Joe was doing AA in those few years, after a rough spell with multiple DUIs and a threat of jail hanging over his head. His girlfriend seemed to be helpful on that front, though she had two kids living with her and Joe and it made for a stressful daily campaign. He got hurt falling down his steps and scored some painkillers, so that wasn’t good news. Couldn’t seem to hold down a job. Called in sick all the time, till the employer would inevitably say sayonara.
Hard times, but he was in the best of spirits during our Christmas visit, so I thought he was coping. He’d pull out his AA prayer book, or whatever the AA people call it, and read a few inspirations. He videotaped us packing up the rental car to leave.
“There go Kevin and Sue, back to California. Been good havin’ ‘em here and we can’t wait to see ‘em again.”
Every time I’d think of Joe, I ran the whole series of images through my mind, the kid with the black eye, the kid with a chunky cast on his foot, the kid with a bandage as thick as a hockey puck on his cheek, where some other kid hit him with a putter, and now the kid with the video camera pasted to his face. I wondered as we left Mom’s in the white December sunlight whether Joe would be able to maintain this new equilibrium he’d put on display for us. Strange, but it felt like he might just manage it.
By the time he died twelve years later he’d been through the mill nine times, but it was only after he died that my sister sent me the several spiral-bound journals Joe had kept over the years. In those I found terrible pain and despair, running in a continuous ribbon from the early ‘80s to beyond that promising Christmas. He’d been miserable for so long that it was his normal.
I’ve never ready anything as powerful as these howls of my brother’s anguish, and I doubt that I ever will. They were real, and private. His journal was his only outlet. Afraid that if we knew his real self we would be done with him. Even so, he’d taken to cutting himself a lot, one night writing, “I feel like cutting myself up real bad. Hospital bad,” then wondered why none of us noticed his wounds.
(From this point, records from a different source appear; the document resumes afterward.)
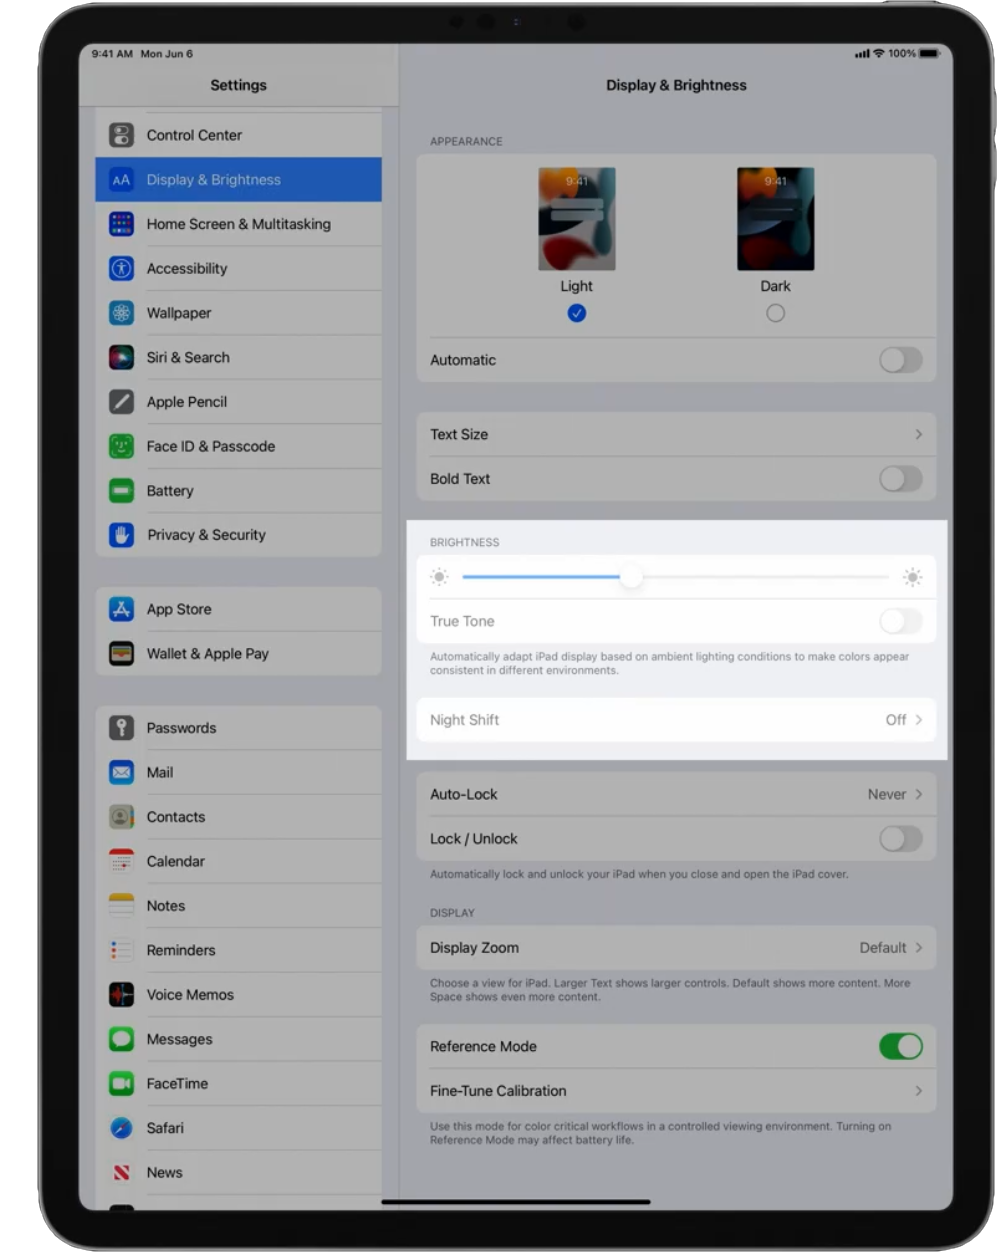1000x1252 pixels.
Task: Click the brightness slider handle
Action: click(x=631, y=577)
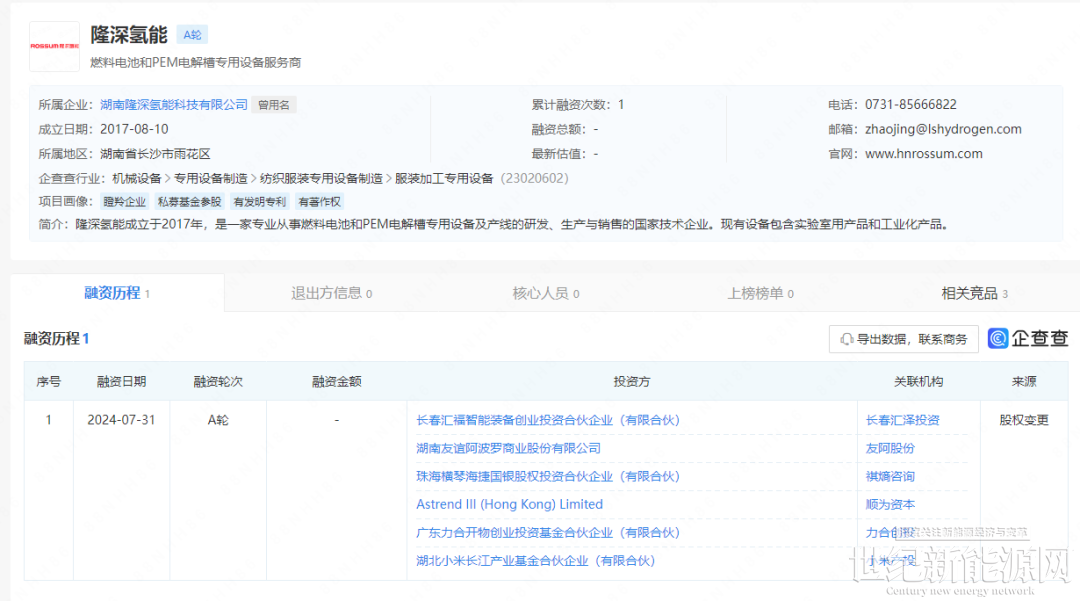Open the 核心人员 tab
Image resolution: width=1080 pixels, height=601 pixels.
coord(546,293)
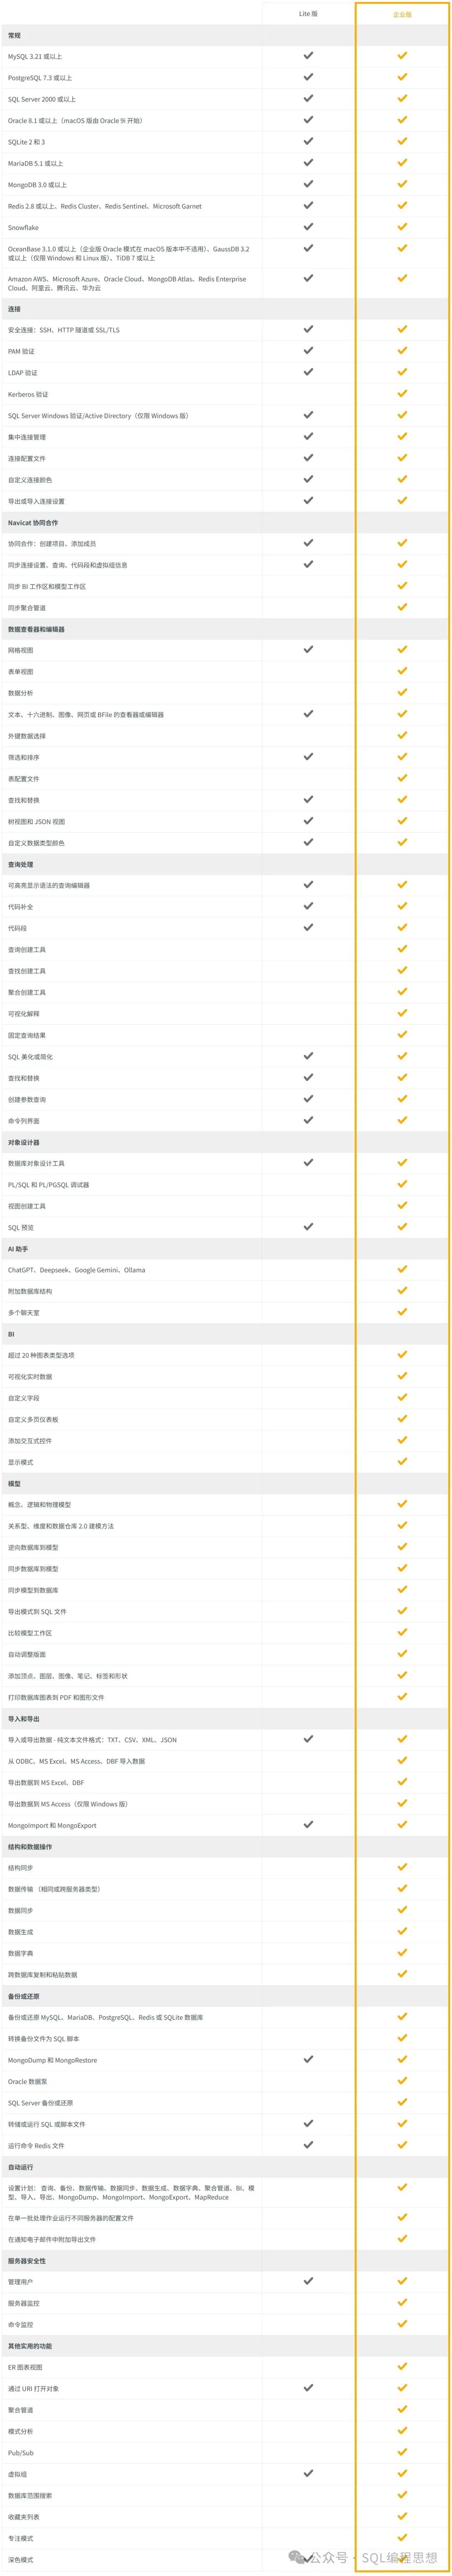The width and height of the screenshot is (452, 2576).
Task: Click 企业版 checkmark for Snowflake row
Action: (402, 227)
He wanted his private pain acknowledged somehow.
The last picture I have of him is from another Christmas, one I wasn’t there for. He’s wrapped up in a complex arm sling he had to wear after rotator cuff surgery. He’d hurt himself falling down the steps again. I see now in his face, having since read his interior, the gathering of all that pain, and the sling is just a metaphor for the way he was patching himself together on the fly.
He died of a codeine overdose, something they must have given him for pain after the surgery. Of course, he’d been chasing it with generic vodka, but I guess he thought he knew his limits. Or maybe he was just ready to go. He was forty-three.
I don’t know why, but this year I have in my mind a vision of him bursting out of the water in a galvanized swimming pool and posing like a strongman. It’s a way to imagine he had something else in him besides all that pain, so I like to remember him this way when the holidays roll around.